Task objective ->
Identify each line in the records below that contains the string "dimensions", matching case exactly, and copy those lines.

Records for locating described items:

☆ ☆ ☆ ☆

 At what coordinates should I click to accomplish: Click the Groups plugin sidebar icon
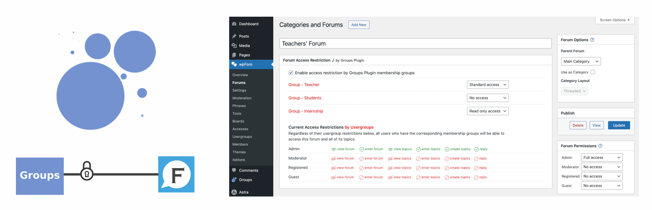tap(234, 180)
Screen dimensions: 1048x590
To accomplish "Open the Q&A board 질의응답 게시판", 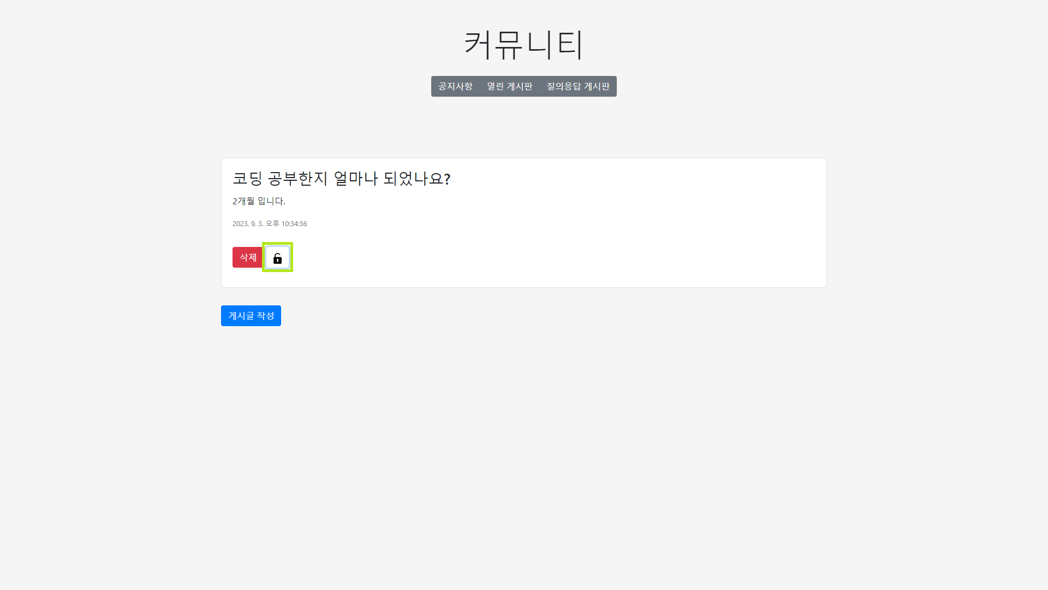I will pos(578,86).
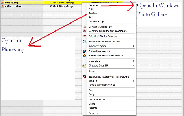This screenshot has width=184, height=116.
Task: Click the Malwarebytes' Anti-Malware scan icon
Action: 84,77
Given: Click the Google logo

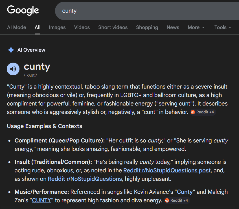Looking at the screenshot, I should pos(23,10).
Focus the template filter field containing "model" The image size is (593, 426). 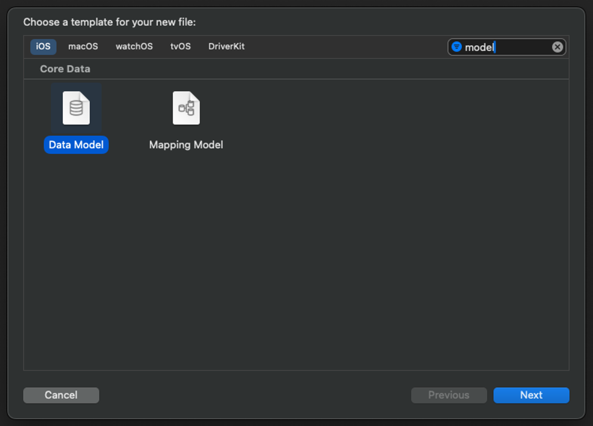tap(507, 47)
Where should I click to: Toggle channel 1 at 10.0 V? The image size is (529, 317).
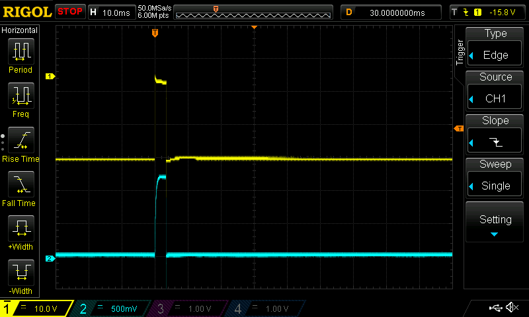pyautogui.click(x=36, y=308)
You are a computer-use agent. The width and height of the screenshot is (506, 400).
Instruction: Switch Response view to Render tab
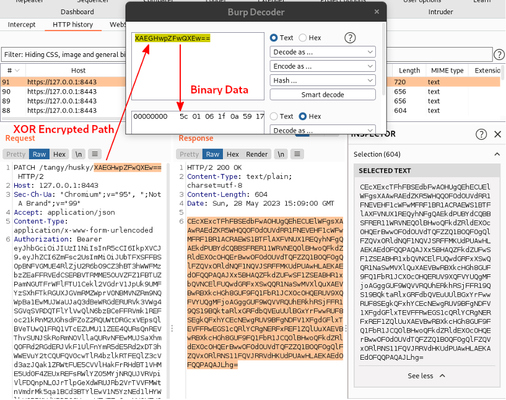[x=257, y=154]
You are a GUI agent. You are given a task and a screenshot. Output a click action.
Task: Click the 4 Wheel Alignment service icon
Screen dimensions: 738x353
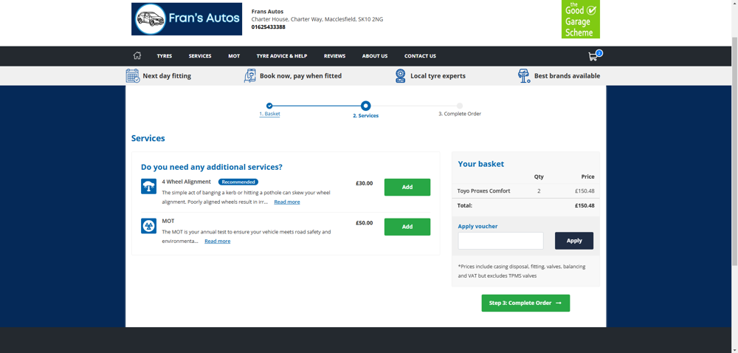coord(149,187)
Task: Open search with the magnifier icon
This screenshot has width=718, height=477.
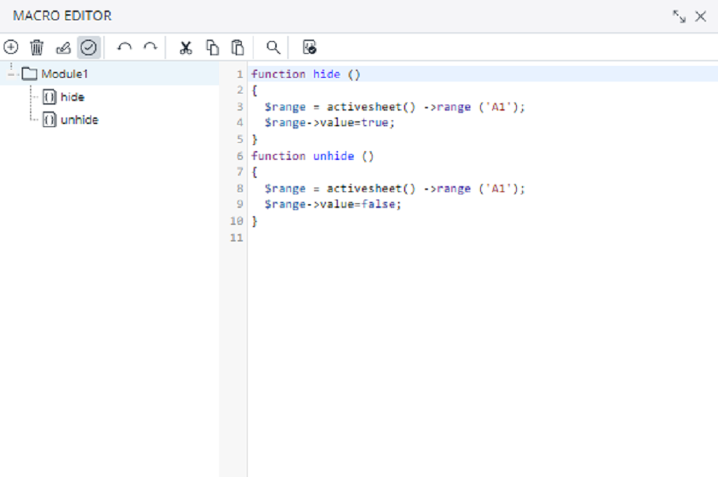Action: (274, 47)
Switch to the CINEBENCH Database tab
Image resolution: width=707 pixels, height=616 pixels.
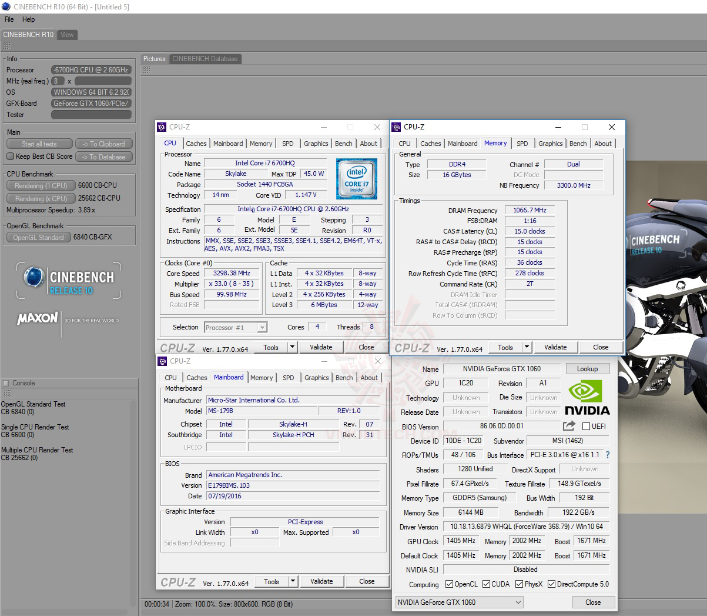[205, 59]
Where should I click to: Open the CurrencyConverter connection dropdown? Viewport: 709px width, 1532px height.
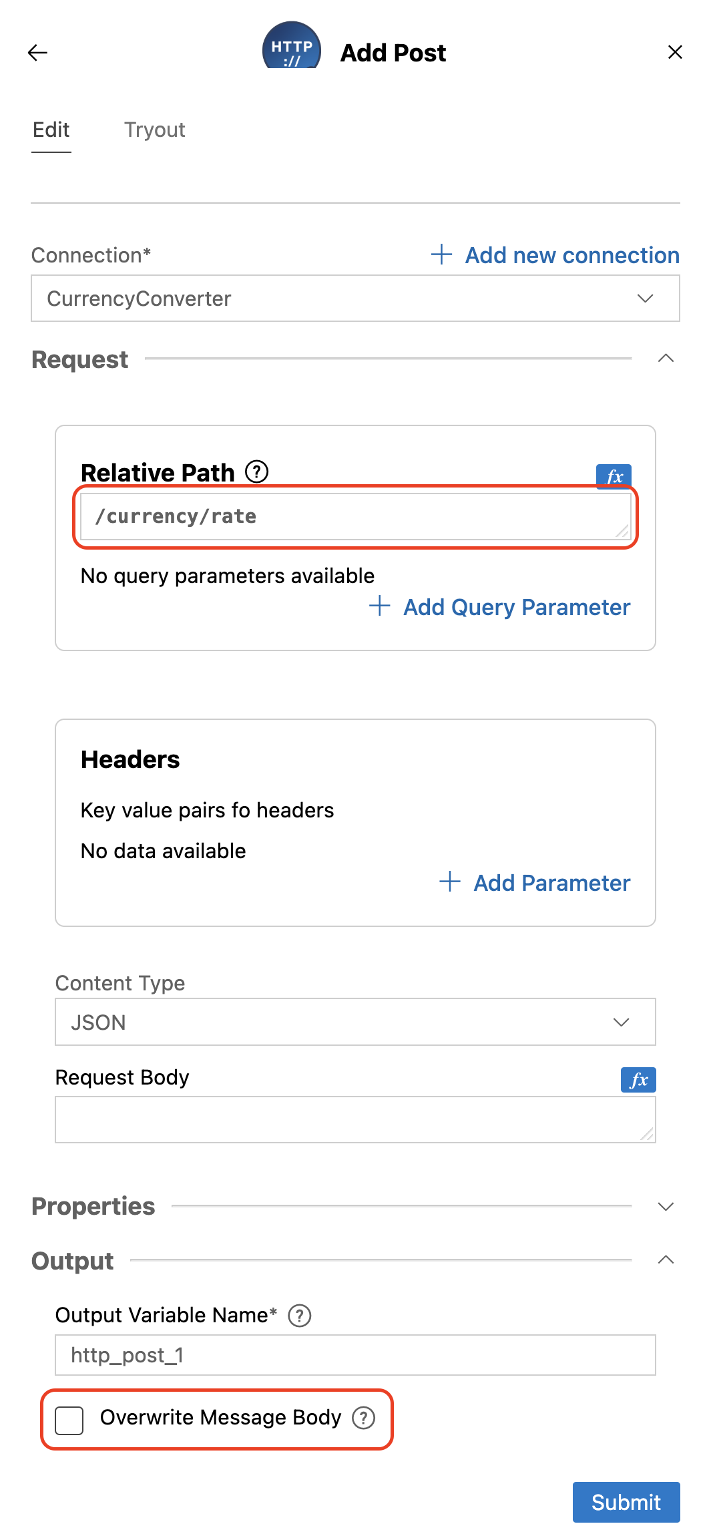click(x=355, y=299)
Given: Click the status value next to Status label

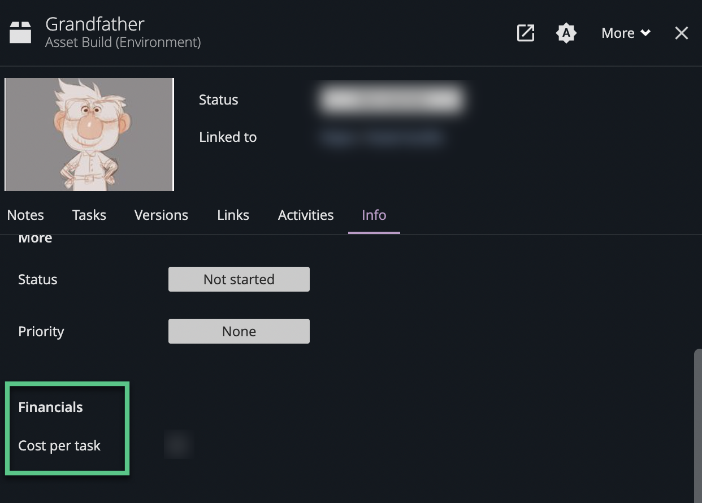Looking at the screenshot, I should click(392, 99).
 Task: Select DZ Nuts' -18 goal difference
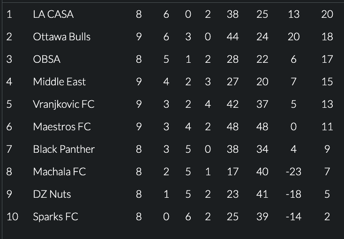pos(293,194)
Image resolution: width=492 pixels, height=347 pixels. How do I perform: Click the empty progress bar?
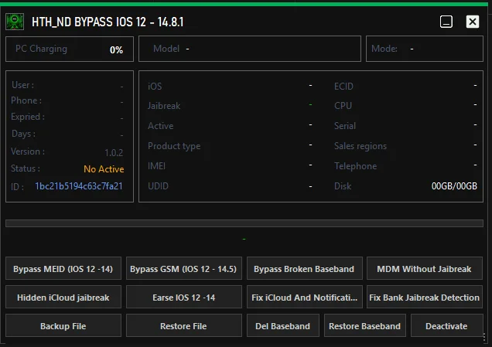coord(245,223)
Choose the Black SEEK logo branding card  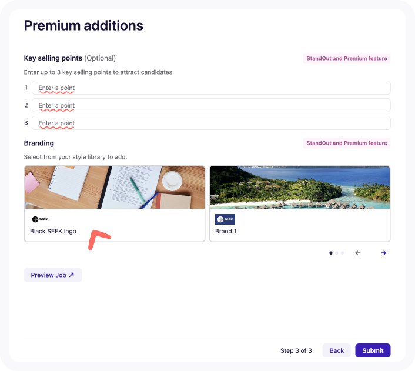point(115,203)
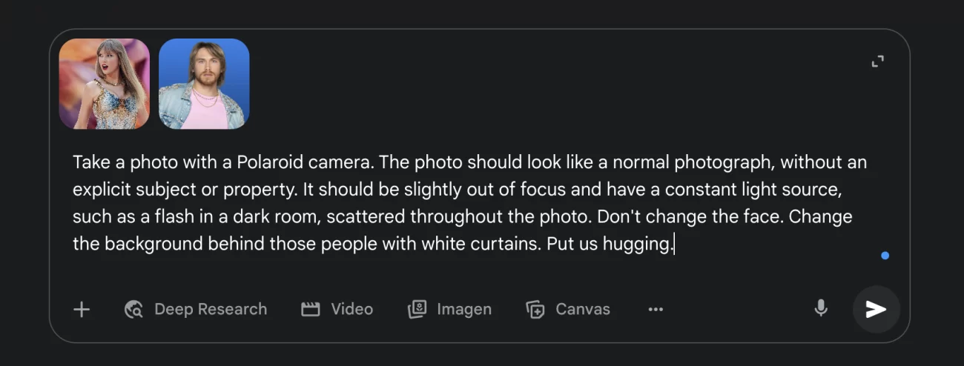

☆ ☆ ☆ ☆

Response below ->
Screen dimensions: 1048x590
Screen dimensions: 738x353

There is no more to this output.